▶ _PROBLEM DESCRIPTION_
Return, unchanged, the lines of the material below, starting with the line that contains "Toggle Grid Snap in the status bar" and continuing through the line that contains "point(468,165)".

▶ _GIVEN RECORDS_
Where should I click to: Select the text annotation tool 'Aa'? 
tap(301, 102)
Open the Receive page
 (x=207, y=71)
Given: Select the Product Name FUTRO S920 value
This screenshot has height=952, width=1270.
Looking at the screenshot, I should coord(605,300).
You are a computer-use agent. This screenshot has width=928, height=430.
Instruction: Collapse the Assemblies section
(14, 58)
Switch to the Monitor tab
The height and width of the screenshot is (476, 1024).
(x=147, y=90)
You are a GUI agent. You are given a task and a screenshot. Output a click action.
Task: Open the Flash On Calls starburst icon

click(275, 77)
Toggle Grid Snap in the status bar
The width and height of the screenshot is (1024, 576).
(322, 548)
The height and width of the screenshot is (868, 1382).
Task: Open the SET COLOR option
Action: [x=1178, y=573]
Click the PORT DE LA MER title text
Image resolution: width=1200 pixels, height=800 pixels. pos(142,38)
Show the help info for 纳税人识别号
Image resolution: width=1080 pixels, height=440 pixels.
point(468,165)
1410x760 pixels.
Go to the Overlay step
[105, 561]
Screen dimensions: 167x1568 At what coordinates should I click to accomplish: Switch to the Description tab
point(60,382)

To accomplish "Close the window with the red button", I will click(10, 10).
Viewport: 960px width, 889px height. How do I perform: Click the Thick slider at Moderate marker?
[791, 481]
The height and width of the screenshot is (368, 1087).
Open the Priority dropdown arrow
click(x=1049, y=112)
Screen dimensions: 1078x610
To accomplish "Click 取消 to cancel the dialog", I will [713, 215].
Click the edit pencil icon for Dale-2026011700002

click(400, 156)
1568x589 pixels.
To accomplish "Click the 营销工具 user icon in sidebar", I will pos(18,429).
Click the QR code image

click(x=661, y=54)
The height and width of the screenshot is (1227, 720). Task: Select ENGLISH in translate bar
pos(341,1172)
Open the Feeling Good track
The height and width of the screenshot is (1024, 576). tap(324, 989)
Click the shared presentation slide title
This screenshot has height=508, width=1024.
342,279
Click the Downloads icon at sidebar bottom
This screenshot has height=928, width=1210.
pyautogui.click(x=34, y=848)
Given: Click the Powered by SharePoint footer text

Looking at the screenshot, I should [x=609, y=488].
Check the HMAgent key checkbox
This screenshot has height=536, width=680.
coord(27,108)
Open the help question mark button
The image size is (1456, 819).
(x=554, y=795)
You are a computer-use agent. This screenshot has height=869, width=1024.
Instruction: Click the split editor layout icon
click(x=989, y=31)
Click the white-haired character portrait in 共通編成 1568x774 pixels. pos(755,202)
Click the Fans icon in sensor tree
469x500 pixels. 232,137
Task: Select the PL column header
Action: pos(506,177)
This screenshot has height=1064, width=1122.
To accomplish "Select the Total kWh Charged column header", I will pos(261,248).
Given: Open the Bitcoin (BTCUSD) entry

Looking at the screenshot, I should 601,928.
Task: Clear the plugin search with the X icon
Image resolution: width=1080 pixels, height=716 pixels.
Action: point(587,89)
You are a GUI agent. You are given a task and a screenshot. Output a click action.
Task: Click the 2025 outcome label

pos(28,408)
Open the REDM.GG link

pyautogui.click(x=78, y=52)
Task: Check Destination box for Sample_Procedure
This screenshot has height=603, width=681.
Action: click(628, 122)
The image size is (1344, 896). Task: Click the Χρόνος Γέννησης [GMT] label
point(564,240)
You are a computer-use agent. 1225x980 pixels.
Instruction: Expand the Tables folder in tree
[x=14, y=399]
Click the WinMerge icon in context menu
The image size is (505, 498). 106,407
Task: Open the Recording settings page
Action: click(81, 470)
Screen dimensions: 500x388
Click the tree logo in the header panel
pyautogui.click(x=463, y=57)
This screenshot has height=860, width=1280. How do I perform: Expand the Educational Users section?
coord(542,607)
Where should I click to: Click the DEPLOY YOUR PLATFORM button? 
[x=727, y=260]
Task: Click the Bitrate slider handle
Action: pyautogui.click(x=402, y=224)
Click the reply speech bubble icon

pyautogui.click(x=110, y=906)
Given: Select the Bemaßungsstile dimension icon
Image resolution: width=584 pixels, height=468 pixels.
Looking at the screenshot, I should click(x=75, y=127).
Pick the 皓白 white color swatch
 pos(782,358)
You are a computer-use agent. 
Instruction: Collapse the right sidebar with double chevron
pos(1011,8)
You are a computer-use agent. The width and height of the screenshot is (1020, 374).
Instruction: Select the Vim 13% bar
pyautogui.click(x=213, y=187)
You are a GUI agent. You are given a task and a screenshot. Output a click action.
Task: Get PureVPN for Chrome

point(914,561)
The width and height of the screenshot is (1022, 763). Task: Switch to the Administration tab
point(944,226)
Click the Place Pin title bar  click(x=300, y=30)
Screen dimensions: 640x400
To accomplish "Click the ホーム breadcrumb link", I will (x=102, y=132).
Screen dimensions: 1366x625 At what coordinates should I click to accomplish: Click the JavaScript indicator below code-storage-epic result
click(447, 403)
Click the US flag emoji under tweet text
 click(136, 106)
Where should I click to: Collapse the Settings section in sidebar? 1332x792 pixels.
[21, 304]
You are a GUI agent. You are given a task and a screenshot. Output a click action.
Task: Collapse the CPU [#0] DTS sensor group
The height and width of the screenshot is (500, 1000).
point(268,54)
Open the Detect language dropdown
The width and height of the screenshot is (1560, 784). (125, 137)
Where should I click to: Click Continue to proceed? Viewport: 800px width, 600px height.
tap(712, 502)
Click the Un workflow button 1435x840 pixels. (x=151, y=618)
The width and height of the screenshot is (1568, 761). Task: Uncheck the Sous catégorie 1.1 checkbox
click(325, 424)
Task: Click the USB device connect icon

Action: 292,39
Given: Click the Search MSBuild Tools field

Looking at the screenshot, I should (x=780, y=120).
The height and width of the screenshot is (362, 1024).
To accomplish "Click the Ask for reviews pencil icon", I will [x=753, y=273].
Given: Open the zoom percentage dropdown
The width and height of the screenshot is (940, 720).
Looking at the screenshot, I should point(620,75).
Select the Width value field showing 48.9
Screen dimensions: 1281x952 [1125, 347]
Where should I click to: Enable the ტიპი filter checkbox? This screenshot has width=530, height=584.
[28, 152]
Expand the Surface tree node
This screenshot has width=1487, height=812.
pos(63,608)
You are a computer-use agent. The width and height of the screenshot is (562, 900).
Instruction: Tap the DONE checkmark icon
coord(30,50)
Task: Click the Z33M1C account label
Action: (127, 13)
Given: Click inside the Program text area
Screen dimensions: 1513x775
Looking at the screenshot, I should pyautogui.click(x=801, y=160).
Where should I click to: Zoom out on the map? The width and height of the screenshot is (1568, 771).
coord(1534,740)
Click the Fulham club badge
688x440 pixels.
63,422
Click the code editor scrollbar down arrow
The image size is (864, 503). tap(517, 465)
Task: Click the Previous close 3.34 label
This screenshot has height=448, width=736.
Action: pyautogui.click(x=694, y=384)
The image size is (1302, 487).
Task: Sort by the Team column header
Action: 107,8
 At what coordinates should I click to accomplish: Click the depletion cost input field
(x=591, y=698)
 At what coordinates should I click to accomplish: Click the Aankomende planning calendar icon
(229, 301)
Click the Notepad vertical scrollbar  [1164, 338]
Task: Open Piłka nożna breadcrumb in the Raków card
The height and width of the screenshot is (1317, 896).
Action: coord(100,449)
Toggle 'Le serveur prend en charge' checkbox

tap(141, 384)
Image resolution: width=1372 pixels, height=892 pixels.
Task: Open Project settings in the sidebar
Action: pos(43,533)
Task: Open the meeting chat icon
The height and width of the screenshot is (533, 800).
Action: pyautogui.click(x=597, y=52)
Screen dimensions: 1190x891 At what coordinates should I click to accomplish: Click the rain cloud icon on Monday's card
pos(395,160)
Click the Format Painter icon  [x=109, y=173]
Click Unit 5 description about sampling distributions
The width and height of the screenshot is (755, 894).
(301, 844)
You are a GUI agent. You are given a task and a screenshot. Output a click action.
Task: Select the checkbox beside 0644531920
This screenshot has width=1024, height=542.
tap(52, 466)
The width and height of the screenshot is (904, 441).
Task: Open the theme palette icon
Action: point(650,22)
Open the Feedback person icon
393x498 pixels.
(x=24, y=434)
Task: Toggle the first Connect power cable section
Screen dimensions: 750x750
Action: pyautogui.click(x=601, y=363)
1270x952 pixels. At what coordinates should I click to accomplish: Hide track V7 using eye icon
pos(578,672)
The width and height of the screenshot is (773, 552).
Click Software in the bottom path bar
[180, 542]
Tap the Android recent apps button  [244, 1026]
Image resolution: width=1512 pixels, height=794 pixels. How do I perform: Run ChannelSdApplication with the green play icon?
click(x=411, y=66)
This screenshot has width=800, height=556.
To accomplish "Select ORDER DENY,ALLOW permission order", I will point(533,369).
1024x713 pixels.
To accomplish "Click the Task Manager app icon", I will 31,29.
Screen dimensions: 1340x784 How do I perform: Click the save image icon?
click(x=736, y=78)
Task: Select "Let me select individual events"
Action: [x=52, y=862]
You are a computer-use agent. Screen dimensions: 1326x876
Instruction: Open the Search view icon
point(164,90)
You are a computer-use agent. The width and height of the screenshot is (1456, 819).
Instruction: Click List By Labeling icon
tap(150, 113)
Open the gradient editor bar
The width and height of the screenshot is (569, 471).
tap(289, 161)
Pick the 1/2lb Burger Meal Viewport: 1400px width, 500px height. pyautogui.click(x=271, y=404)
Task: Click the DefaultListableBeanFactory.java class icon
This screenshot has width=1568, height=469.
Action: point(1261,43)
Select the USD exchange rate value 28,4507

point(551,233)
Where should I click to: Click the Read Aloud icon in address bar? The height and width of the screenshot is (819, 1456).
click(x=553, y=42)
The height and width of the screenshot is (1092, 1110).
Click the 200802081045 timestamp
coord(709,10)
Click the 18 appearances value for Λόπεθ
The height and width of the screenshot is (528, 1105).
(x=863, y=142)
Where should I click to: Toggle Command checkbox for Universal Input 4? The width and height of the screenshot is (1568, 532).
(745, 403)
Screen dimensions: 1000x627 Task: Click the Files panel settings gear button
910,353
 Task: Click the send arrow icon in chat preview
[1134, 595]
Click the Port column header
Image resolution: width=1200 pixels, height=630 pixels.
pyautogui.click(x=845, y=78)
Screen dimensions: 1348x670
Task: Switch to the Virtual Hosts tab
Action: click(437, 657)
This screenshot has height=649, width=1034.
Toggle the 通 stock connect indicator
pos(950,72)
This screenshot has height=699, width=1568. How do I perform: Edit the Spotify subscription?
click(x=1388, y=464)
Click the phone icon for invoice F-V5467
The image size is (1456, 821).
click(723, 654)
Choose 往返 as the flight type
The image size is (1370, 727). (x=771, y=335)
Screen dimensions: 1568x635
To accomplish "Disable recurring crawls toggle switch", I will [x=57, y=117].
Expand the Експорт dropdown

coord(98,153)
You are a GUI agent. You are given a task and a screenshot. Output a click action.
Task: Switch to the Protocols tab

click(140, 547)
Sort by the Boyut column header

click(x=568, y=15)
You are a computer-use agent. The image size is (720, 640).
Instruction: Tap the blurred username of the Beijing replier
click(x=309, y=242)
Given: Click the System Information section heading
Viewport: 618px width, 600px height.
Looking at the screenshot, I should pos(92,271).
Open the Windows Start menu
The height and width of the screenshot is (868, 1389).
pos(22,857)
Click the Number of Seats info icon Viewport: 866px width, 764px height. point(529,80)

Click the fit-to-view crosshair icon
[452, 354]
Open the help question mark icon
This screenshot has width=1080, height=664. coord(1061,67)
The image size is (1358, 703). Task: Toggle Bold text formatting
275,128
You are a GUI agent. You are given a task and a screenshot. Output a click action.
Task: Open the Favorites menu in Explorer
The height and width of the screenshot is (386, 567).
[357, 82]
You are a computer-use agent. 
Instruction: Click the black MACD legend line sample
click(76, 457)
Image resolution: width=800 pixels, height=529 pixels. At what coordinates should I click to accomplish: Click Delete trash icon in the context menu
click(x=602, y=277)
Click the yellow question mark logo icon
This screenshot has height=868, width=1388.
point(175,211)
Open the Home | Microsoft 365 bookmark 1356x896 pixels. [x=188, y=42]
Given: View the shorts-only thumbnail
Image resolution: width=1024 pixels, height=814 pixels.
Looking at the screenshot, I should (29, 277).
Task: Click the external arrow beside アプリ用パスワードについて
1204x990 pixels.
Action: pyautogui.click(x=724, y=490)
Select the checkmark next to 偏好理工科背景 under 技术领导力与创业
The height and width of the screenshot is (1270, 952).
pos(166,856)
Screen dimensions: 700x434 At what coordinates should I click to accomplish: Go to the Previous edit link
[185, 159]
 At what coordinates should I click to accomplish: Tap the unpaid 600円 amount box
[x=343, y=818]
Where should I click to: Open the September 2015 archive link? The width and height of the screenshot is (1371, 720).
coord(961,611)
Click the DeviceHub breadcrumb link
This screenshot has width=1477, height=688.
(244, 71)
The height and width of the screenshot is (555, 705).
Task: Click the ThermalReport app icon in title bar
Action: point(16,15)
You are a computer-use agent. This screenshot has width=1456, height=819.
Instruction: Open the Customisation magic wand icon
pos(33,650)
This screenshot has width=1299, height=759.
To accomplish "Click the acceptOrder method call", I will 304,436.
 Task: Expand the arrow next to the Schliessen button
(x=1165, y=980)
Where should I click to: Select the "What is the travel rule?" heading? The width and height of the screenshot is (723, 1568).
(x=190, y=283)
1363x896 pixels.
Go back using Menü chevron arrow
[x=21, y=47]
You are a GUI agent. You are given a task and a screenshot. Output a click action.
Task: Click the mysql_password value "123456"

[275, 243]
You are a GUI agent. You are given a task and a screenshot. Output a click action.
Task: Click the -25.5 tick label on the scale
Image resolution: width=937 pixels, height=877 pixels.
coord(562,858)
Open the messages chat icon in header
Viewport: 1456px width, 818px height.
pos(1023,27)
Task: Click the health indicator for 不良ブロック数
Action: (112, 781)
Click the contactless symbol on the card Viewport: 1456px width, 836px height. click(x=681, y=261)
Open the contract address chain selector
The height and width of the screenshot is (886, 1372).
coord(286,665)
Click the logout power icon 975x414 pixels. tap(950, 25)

▶ _WORKED SOLUTION_
Toggle Grid Snap in the status bar
The width and height of the screenshot is (1024, 576).
(322, 548)
The height and width of the screenshot is (868, 1382).
Task: Open the SET COLOR option
Action: [x=1178, y=573]
Click the PORT DE LA MER title text
Image resolution: width=1200 pixels, height=800 pixels. pos(142,38)
Show the help info for 纳税人识别号
Image resolution: width=1080 pixels, height=440 pixels.
point(468,165)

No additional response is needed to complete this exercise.